• _Try it_
Use the entries below and reproduce exactly the lines from the one containing "Instruction: Open the top" down to the one containing "is (1489, 812).", both of them included.

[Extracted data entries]
# # # # # # #

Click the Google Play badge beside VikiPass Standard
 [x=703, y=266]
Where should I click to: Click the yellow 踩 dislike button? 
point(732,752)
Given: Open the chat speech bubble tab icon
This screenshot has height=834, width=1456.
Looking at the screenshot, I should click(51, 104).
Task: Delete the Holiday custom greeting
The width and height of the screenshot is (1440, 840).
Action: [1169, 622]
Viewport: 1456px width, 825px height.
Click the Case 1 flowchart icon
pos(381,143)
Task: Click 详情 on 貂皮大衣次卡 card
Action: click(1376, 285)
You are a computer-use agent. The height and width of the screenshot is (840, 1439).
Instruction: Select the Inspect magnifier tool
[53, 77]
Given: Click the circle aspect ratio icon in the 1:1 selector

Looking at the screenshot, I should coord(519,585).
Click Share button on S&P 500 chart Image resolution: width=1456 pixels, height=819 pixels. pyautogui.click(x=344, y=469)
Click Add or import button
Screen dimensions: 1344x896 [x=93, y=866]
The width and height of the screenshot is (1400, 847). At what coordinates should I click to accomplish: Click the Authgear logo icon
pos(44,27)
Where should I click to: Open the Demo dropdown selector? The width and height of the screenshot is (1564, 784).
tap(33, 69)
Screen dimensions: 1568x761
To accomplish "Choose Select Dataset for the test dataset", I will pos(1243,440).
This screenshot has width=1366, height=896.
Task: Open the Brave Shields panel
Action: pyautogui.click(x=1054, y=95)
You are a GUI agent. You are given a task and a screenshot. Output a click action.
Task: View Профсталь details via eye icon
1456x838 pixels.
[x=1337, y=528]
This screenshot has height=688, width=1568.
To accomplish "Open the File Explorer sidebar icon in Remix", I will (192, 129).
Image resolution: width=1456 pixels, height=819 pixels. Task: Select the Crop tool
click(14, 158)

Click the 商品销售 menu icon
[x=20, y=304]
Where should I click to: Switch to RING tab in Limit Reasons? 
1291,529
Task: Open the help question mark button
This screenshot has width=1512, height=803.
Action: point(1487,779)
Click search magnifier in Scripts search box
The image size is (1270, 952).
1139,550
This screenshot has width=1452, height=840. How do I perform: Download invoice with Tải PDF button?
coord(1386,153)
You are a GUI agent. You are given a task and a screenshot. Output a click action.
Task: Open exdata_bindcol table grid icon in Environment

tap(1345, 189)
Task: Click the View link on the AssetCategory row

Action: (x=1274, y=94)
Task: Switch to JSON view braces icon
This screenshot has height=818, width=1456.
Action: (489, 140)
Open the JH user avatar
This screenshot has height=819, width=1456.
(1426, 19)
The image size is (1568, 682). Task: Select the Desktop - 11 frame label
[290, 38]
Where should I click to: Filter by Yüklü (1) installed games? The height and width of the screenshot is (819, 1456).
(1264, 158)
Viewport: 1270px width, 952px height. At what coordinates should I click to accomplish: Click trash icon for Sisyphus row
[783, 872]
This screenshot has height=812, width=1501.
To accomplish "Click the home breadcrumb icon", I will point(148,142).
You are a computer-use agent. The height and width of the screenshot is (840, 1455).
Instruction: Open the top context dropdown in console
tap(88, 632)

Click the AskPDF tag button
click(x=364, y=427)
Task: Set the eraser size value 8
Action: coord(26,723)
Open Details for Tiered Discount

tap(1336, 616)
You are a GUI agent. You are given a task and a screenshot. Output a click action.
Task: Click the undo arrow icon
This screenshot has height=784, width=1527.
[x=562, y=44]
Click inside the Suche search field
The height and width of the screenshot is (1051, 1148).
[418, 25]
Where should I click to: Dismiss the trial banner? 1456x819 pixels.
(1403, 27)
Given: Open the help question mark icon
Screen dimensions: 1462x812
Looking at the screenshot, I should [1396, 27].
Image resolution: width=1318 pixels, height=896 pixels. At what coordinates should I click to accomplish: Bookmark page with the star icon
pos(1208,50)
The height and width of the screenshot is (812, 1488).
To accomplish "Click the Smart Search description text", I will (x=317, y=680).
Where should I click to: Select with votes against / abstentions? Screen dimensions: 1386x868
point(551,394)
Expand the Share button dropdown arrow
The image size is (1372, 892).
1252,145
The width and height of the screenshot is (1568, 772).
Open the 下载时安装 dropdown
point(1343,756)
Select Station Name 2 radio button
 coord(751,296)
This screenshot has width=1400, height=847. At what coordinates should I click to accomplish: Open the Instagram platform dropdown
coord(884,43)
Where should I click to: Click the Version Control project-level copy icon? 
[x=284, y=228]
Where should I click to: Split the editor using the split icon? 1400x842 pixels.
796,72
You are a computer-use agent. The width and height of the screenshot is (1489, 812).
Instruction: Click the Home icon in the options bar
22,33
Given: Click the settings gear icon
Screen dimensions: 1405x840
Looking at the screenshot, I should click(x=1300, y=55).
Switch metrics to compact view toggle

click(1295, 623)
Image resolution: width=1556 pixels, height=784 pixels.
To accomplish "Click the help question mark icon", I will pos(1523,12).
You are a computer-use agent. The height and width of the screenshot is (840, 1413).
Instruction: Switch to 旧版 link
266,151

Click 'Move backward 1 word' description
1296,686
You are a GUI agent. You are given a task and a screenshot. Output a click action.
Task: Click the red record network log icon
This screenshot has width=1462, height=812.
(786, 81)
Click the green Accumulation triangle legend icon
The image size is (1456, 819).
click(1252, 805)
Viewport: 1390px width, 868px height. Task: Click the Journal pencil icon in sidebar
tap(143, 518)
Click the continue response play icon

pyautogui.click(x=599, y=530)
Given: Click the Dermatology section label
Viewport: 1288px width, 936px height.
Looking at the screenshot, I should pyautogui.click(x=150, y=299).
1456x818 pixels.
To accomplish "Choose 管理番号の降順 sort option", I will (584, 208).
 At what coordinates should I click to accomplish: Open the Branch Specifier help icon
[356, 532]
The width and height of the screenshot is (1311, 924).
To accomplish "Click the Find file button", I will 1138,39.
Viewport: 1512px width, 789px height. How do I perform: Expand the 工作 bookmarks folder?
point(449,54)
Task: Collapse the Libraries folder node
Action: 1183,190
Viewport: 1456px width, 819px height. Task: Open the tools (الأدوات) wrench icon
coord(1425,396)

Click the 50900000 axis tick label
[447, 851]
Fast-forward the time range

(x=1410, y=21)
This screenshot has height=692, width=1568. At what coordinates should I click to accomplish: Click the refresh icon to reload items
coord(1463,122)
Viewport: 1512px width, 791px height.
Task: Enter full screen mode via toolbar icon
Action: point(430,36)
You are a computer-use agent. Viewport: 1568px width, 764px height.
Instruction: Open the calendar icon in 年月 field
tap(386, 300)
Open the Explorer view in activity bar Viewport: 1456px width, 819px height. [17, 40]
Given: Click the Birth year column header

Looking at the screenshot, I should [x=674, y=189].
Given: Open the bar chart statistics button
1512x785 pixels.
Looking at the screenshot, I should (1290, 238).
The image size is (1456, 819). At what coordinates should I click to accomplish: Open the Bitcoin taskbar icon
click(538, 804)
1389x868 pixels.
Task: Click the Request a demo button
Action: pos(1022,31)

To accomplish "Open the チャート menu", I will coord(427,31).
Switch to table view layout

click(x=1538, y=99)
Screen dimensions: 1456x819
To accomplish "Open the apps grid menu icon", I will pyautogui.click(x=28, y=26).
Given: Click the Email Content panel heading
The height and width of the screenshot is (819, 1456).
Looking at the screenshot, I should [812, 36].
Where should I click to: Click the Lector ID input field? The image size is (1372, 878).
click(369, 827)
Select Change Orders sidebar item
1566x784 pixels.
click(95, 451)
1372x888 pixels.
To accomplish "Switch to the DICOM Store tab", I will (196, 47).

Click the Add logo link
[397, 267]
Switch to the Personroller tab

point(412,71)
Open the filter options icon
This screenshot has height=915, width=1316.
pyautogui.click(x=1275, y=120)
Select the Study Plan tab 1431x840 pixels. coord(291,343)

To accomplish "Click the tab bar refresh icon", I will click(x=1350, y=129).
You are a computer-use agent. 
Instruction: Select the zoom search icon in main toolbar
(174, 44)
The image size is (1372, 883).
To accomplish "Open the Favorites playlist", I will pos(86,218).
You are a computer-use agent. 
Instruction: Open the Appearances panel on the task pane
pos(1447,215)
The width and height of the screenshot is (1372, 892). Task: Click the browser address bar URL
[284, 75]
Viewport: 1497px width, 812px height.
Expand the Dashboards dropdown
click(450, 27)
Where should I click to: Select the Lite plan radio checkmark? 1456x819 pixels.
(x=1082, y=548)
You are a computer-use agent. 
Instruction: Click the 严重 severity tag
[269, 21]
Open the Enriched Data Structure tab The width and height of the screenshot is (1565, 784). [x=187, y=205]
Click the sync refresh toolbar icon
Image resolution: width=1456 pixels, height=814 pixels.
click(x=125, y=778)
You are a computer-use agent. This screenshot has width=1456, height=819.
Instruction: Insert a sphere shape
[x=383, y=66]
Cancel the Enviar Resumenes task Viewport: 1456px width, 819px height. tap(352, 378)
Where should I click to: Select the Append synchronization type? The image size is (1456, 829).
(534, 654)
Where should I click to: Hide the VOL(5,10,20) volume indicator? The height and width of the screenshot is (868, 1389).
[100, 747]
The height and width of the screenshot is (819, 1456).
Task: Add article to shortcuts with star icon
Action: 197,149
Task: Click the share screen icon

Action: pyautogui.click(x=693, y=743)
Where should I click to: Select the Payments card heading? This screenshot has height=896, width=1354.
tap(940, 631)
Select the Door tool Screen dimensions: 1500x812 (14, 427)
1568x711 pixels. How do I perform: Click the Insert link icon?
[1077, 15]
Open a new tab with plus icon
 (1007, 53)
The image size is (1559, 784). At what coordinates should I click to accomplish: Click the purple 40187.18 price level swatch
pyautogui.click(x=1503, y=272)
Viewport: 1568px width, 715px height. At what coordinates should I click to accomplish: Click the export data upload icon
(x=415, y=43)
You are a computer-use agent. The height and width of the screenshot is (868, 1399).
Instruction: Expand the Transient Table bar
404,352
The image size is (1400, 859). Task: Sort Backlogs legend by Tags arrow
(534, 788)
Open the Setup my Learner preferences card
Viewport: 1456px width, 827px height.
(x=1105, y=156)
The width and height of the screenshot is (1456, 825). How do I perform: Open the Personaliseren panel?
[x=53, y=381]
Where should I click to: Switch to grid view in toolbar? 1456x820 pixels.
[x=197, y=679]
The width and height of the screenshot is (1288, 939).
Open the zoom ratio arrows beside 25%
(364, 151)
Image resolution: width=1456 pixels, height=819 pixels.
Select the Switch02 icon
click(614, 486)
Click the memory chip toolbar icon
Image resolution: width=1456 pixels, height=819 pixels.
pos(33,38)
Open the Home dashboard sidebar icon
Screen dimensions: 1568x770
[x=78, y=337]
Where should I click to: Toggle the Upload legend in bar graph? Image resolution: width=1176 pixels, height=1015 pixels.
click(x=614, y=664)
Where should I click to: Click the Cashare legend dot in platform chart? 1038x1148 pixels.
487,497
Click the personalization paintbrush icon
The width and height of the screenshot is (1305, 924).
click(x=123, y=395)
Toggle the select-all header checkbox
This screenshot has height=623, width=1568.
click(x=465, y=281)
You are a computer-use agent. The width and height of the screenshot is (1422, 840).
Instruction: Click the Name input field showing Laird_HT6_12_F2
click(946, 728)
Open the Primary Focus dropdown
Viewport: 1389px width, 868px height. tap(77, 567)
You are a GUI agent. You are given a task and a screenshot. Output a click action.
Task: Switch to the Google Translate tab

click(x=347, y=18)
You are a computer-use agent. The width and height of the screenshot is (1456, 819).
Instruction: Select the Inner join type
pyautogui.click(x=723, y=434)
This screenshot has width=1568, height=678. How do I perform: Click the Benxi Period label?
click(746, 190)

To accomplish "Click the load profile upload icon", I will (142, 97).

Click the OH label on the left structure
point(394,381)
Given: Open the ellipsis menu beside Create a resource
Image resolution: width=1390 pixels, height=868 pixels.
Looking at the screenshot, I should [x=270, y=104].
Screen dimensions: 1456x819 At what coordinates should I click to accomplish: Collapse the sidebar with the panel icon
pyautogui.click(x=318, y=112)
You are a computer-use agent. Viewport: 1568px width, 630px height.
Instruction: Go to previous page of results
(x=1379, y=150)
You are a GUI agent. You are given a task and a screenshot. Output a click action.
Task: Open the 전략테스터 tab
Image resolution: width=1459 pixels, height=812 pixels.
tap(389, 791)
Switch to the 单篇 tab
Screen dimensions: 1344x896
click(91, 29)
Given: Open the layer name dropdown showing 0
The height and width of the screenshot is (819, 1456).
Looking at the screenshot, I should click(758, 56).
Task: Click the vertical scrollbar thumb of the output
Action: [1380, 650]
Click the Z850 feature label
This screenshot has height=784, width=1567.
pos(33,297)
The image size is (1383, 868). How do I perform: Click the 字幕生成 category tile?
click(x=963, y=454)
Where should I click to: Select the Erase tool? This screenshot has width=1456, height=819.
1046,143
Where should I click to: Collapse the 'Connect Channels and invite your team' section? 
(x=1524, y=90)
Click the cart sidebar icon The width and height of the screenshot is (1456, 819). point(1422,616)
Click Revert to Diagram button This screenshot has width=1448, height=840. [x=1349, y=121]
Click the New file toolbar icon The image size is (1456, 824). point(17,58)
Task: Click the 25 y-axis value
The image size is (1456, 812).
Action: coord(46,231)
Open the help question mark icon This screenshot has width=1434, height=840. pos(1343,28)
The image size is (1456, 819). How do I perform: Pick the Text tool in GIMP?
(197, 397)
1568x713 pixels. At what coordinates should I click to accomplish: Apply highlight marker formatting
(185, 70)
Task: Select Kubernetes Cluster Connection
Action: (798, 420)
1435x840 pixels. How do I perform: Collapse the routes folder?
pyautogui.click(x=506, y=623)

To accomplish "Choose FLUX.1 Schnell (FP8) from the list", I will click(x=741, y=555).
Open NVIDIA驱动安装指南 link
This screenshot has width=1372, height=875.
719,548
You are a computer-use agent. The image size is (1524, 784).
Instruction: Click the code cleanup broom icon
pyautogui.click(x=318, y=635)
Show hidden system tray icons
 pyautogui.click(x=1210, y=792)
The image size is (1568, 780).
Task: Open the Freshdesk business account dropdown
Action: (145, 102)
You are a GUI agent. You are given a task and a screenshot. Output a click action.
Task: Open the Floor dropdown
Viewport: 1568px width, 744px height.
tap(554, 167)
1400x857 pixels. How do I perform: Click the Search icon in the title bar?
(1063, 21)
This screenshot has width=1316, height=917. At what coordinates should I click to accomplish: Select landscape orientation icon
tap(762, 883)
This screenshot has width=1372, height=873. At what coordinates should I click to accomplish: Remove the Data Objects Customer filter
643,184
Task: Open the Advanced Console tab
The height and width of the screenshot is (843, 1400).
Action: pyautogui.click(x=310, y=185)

# # # # # # #

• _Output for this task_
Instruction: Open the top context dropdown in console
tap(88, 632)

Click the AskPDF tag button
click(x=364, y=427)
Task: Set the eraser size value 8
Action: coord(26,723)
Open Details for Tiered Discount

tap(1336, 616)
You are a GUI agent. You are given a task and a screenshot. Output a click action.
Task: Click the undo arrow icon
This screenshot has height=784, width=1527.
[x=562, y=44]
Click inside the Suche search field
The height and width of the screenshot is (1051, 1148).
[418, 25]
Where should I click to: Dismiss the trial banner? 1456x819 pixels.
(1403, 27)
Given: Open the help question mark icon
Screen dimensions: 1462x812
Looking at the screenshot, I should [1396, 27].
Image resolution: width=1318 pixels, height=896 pixels. At what coordinates should I click to accomplish: Bookmark page with the star icon
pos(1208,50)
The height and width of the screenshot is (812, 1488).
To accomplish "Click the Smart Search description text", I will (x=317, y=680).
Where should I click to: Select with votes against / abstentions? Screen dimensions: 1386x868
point(551,394)
Expand the Share button dropdown arrow
The image size is (1372, 892).
1252,145
The width and height of the screenshot is (1568, 772).
Open the 下载时安装 dropdown
point(1343,756)
Select Station Name 2 radio button
 coord(751,296)
This screenshot has width=1400, height=847. At what coordinates should I click to accomplish: Open the Instagram platform dropdown
coord(884,43)
Where should I click to: Click the Version Control project-level copy icon? 
[x=284, y=228]
Where should I click to: Split the editor using the split icon? 1400x842 pixels.
796,72
You are a computer-use agent. The width and height of the screenshot is (1489, 812).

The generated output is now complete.